2. While a proton is a composite particle, there's absolutely nothing that prevents one from calculating this using a (properly arrowed) diagram.

This is plane wrong: Because the proton is not a point-like, you CANNOT have vertex at the proton's end, i.e., you cannot assign [itex]\gamma^{ \mu }[/itex] as the proton’s vertex factor. This is why we draw a blob (instead of a point vertex) representing two independent Lorentz-invariant FORM FACTORS and reflecting our ignorance about the proton structure.

Sam
 
  • #20


A Feynman diagram is a shorthand for a calculation. There are two different ideas that are getting entangled: is the calculation done correctly, and are the calculation's approximations (and since this is a truncated perturbation series, there will always be approximations) valid?

For Mott scattering, when calculating using Feynman diagrams the target (in this case, the proton's) charge appears only as Z2. So at 1st order, electron-proton and positron-proton scattering is the same. There's a very nice QM treatment of this in Schiff (p.141) where he shows the difference between attraction and repulsion is proportional to 1/v - i.e. for one to distinguish attraction from repulsion, the projectile needs to spend a lot of time near the target. This agrees with our classical intuition, and it corresponds to the case in the Feynman perturbation series of many photon exchanges. When texts make the usual Mott approximation that m_e is zero, that of course is far away from the large 1/v situation where attraction and repulsion are distinguishable.

For the proton's form factor, of course it has one, and in certain kinematic regions - large momentum transfer - it is important. In others, it is not: in particular, so long as the projectile wavelength is large compared to the target radius, the target appears more or less pointlike.

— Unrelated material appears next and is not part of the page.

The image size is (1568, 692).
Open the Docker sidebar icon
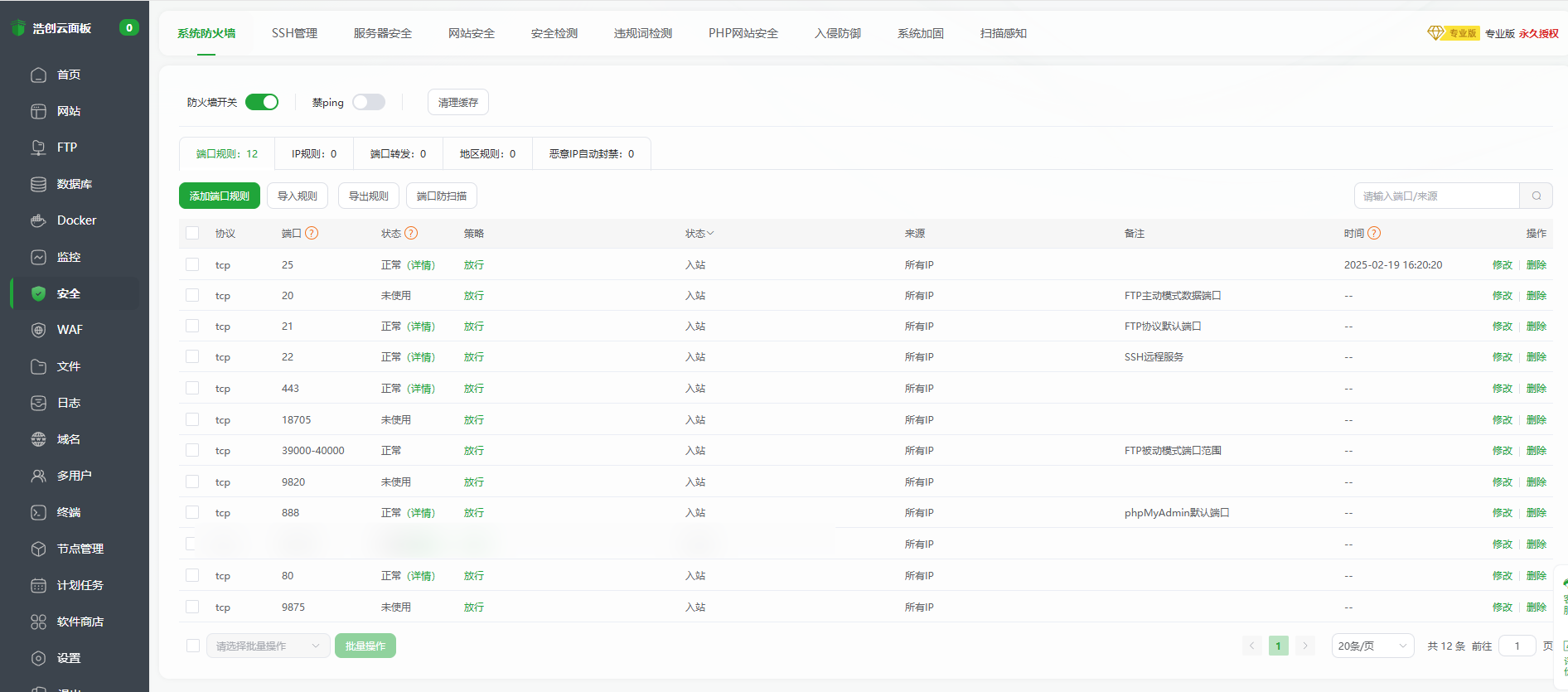tap(38, 220)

In this kinematic range, there is nothing wrong with treating the proton as a point. (For a purely electric interaction - there's a subtlety with the gyromagnetic ratio for purely magnetic scattering) This is no worse than treating the proton as a point when applying Coloumb's Law at large distances - indeed, it is the exact same approximation.
 
  • #21


samalkhaiat said:
This is why we draw a blob (instead of a point vertex) representing two independent Lorentz-invariant FORM FACTORS and reflecting our ignorance about the proton structure.
Sam

Just saying, I thought the blob was Green function. I guess this is probably the matter of convention.

Can we simply use a single Green function to represent the whole electron-proton interaction instead?
 

1. How does the Feynman Diagram explain the attraction between an electron and a proton?

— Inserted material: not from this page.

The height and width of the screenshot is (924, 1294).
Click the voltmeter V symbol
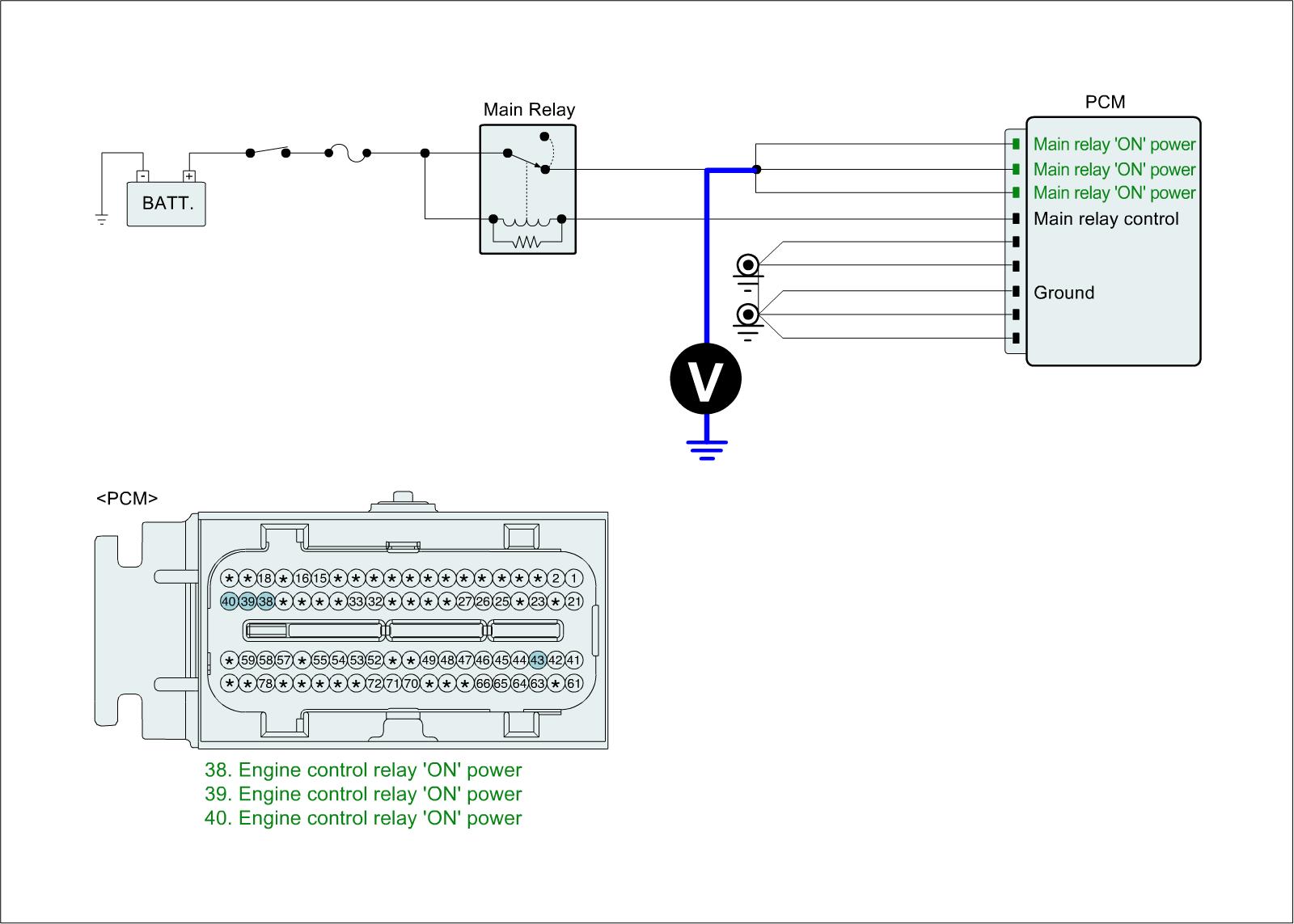point(705,378)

The Feynman Diagram is a graphical representation of the interaction between particles. In this case, the diagram shows the exchange of a virtual photon between the electron and proton, which results in an attractive force between the two particles.

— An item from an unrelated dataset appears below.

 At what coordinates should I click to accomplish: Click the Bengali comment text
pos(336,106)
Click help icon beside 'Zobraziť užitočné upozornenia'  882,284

2. Why is the virtual photon necessary in the Feynman Diagram for electron-proton attraction?

The virtual photon is necessary because the electromagnetic force, which is responsible for the attraction between the electron and proton, is carried by photons. In the Feynman Diagram, the virtual photon represents the exchange of this force between the particles.

3. Does the Feynman Diagram accurately depict the attraction between an electron and a proton?

Yes, the Feynman Diagram is a mathematical representation of the attraction between an electron and a proton based on the theory of quantum electrodynamics. It has been extensively tested and has been found to accurately describe the behavior of particles at the subatomic level.

4. Can the Feynman Diagram be used to explain other types of particle interactions?

Yes, the Feynman Diagram is a versatile tool that can be used to explain a wide range of particle interactions, including those involving other fundamental particles such as quarks and gluons.

5. Are there any limitations to using the Feynman Diagram to understand electron-proton attraction?

While the Feynman Diagram provides a useful visual representation of the interaction between particles, it is important to note that it is a simplification of the complex mathematical equations that describe these interactions. It is also limited in its ability to fully explain the intricacies of the quantum world, and should be used in conjunction with other theoretical and experimental methods.